#### [Exercise description]
What is needed is an exact copy of all the records.

#### [Data to process]
[Start of Attachment]

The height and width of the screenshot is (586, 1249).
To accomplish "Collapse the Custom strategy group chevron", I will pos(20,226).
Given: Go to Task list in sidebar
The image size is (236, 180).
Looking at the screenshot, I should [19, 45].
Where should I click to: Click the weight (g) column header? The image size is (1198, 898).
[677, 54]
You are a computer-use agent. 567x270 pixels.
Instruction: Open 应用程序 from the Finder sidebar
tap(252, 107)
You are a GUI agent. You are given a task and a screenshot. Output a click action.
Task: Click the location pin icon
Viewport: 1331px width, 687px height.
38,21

[End of Attachment]

#### [Task solution]
The height and width of the screenshot is (586, 1249).
To accomplish "Collapse the Custom strategy group chevron", I will pos(20,226).
Given: Go to Task list in sidebar
The image size is (236, 180).
Looking at the screenshot, I should [19, 45].
Where should I click to: Click the weight (g) column header? The image size is (1198, 898).
[677, 54]
You are a computer-use agent. 567x270 pixels.
Instruction: Open 应用程序 from the Finder sidebar
tap(252, 107)
You are a GUI agent. You are given a task and a screenshot. Output a click action.
Task: Click the location pin icon
Viewport: 1331px width, 687px height.
38,21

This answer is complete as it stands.